Несмотря на это, она получала огромное удовлетворение от прогулок по французскому кварталу Нового Орлеана. Здесь, бывало, случалось много опасного и загадочного. Раньше это место называли Греховным Городом, позже Городом Оставленной Осторожности и, наконец, Городом Великого Пофигизма. «Пусть катятся добрые времена!» В этой фразе заключалась вся философия и основной лозунг Нового Орлеана. Казалось, здесь все возможно.
Эдисон не одобрял ее прогулок по этим местам. Впрочем, она была уверена, что такое его отношение было продиктовано вовсе не заботой о ее безопасности, а страхом за то, что она ввяжется в какую-нибудь историю, которую потом придется расхлебывать ему. Он не одобрял, но и не запрещал ей ходить сюда. Она полагала, что в этом выражается его тайное желание избавиться от нее.

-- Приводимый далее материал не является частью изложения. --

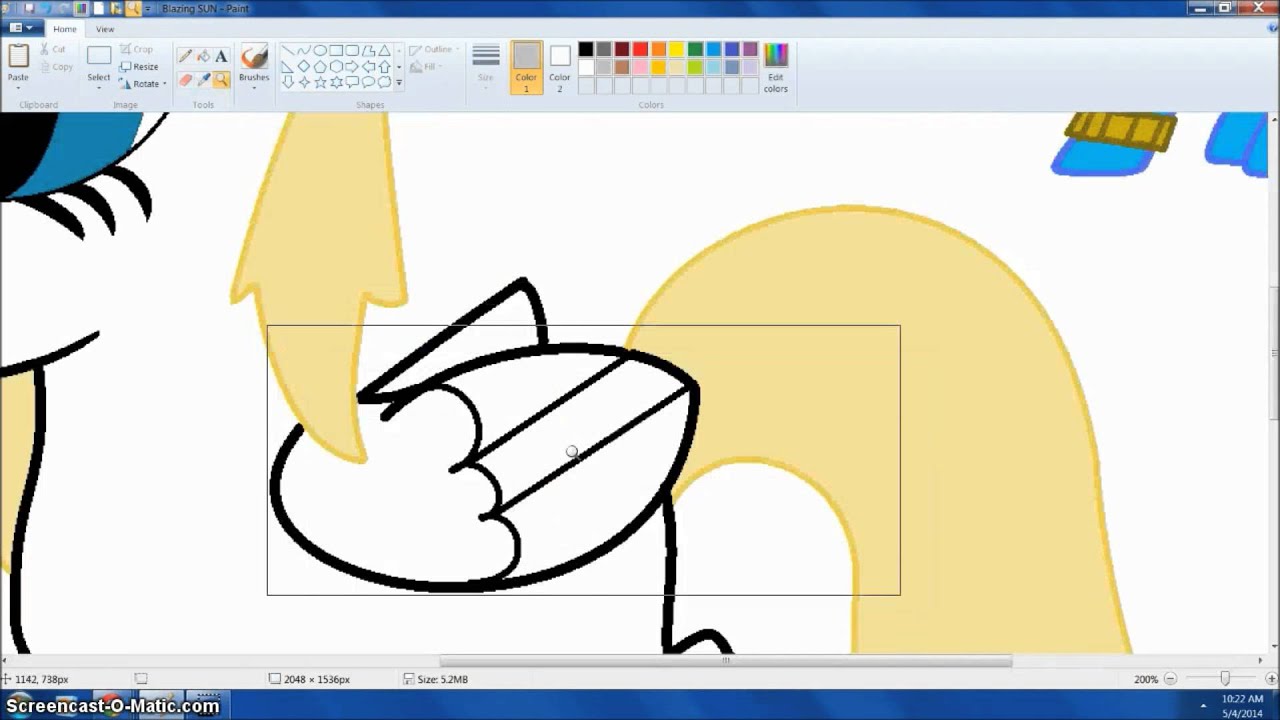
Task: Select the Text tool
Action: 221,56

Новый Орлеан имел вообще-то дурную репутацию с точки зрения криминала. Особенно его французский квартал. Здесь были такие боковые улочки, в которые она боялась заглядывать даже при свете дня, не то чтобы рисковать ходить там ночью. Дело заключалось в том, что ей вполне хватало слабого, едва ощутимого чувства риска. Достаточно прогулок по Шартр-, Ройял — или Бурбон-стрит. Дурного здесь ждать не приходилось: всегда слишком много туристов и полицейских патрулей.
Она любила этот квартал: запахи жарящейся морской еды, жженого сахара, исходившие из многих здешних ресторанов, горькая острота горчицы, доносившаяся от будок, в которых обосновались торговцы «горячими собаками», еле слышный шелест листвы и аромат цветов, долетавшие из дворов. Наконец, особый запах старинных книг, антиквариата, различных ароматических смесей и снадобий, любовного масла, происходивший из распахнутых дверей множества лавок и лавчонок. И всегда — дуновение реки, которая мерно катила свои воды через холмы мусора и ила на дне. Контрасты были свойственны кварталу: увитые плющом и папоротником балконы с ажурными перилами из кованой стали, где на столах танцевали почти обнаженные мужчины и женщины, роскошные отели, приткнувшиеся к ним маленькие, грязные бары, хранители джаза, старинные обшарпанные стены несохранившегося женского монастыря или собора, а совсем рядом секс-шопы, неоновыми вывесками зазывающие покупателей.